Maître Jean-Baptiste Kondé concède qu’il a la tâche la plus difficile et affirme que son client né d’un père mahorais n’avait pas les capacités suffisantes pour comprendre les évènements. « Mon client a eu une enfance ravagée, sa mère est partie quand il avait 10 ans et son père le battait. Selon lui, la victime a accepté un rapport sexuel à son domicile, elle a discuté avec lui donc il y a vu un signal fort, une ouverture. Il y a une vraie différence de perception. Il n’était pas capable d’analyser la situation », plaide-t-il. Agé de 24 ans, l’accusé est le premier à avoir violé la victime, alors qu’il était sous contrôle judiciaire pour une autre affaire relevant de la cour d’assises. Il fait face à une condamnation à dix-huit ans de prison pour le viol en réunion, ainsi que le vol également des affaires de la victime.
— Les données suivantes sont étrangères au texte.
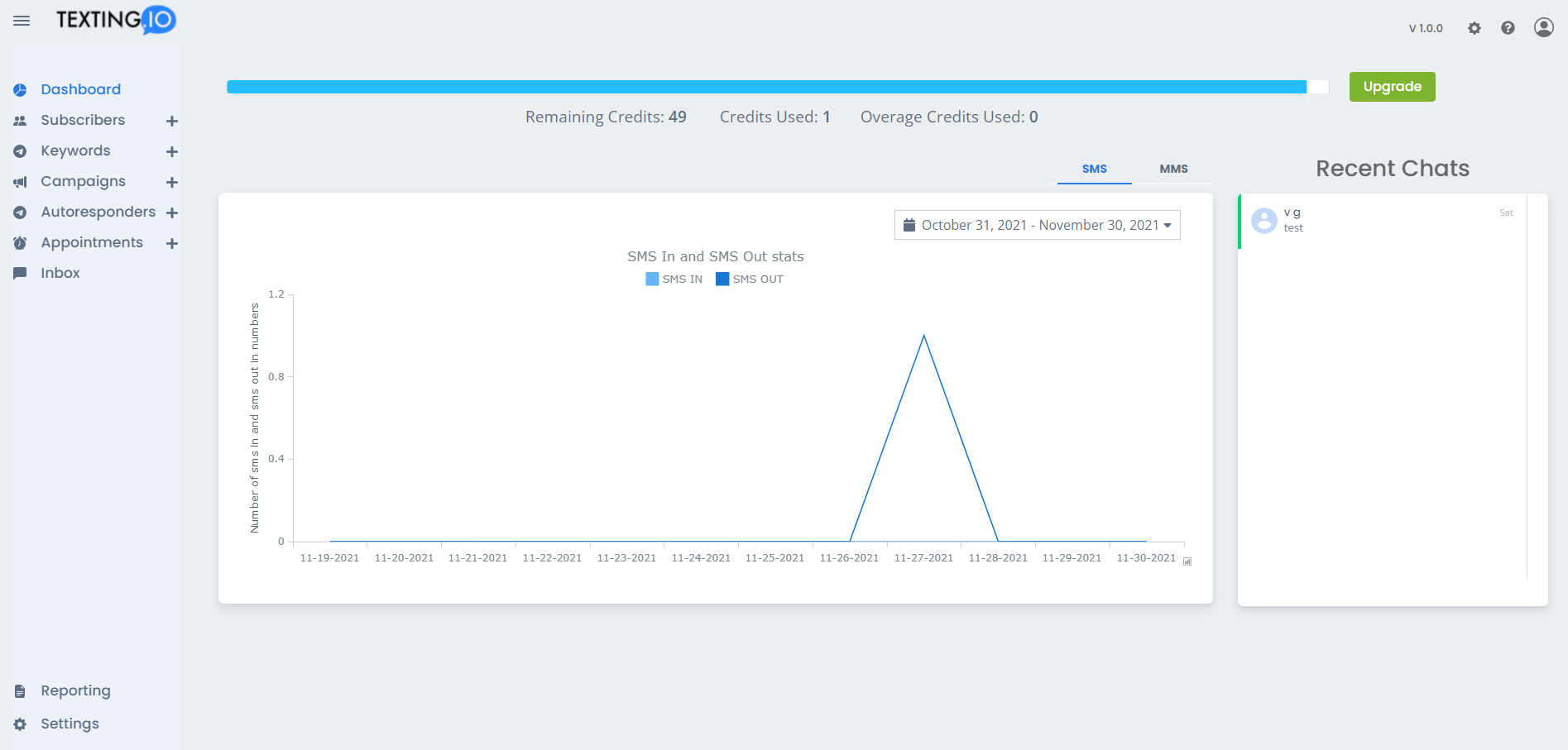Click the Texting.io logo
The image size is (1568, 750).
(116, 20)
En outre, six autres mois de détention ont été demandées pour tentative d’évasion. Il avait réussi à forcer une porte du commissariat de police, avant d’être attrapé dans le hall.
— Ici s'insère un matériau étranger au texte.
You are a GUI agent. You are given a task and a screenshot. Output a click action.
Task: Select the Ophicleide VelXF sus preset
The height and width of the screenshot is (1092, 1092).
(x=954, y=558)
D’habitude, les jurés délibèrent dans la foulée. Mais vu la situation sécuritaire sur l’île, le président de la cour d’assises a préféré que tout le monde rentre chez soi pas trop tard. Le verdict a donc été rendu, ce mercredi midi. Ibrahim « Camal » Camali est finalement reconnu coupable du viol en réunion et de la tentative d’évasion. Déjà condamné récemment par la cour d’assises de Mayotte, il devra faire 14 ans de plus en détention à Majicavo (+ six mois pour la tentative d’évasion), une peine de sûreté de presque dix ans y est assortie, tout comme l’obligation de soins. Pour le viol en réunion, Assani « Cho » Ramadani et Chaher Saïd Attoumani devront faire 12 et 10 ans également à Majicavo. Ce dernier, de nationalité comorienne, se voit prononcer également une interdiction de territoire français. Frédéric « Cerveau » Jao, d’origine malgache, hérite de la même sentence (IDTF et 10 ans de prison). Alors qu’il était jugé pour viol en réunion et vol en réunion, les faits ont été requalifiés en complicité de viol en réunion et vol. Pour avoir subtilisé le téléphone de la victime, il devra lui payer 500 euros. Les quatre condamnés devront solidairement verser à la jeune médecin 35.000 euros et 2.000 euros au titre des préjudices moral et physique, ainsi que 5.000 euros de frais de justice.

Celui qui est surnommé « Kangourou » est acquitté. Sa présence sur les lieux était avérée, mais victime et coaccusés ont indiqué qu’il n’a jamais touché la première. Et un doute subsiste sur son arrivée, pendant ou après les faits de viols.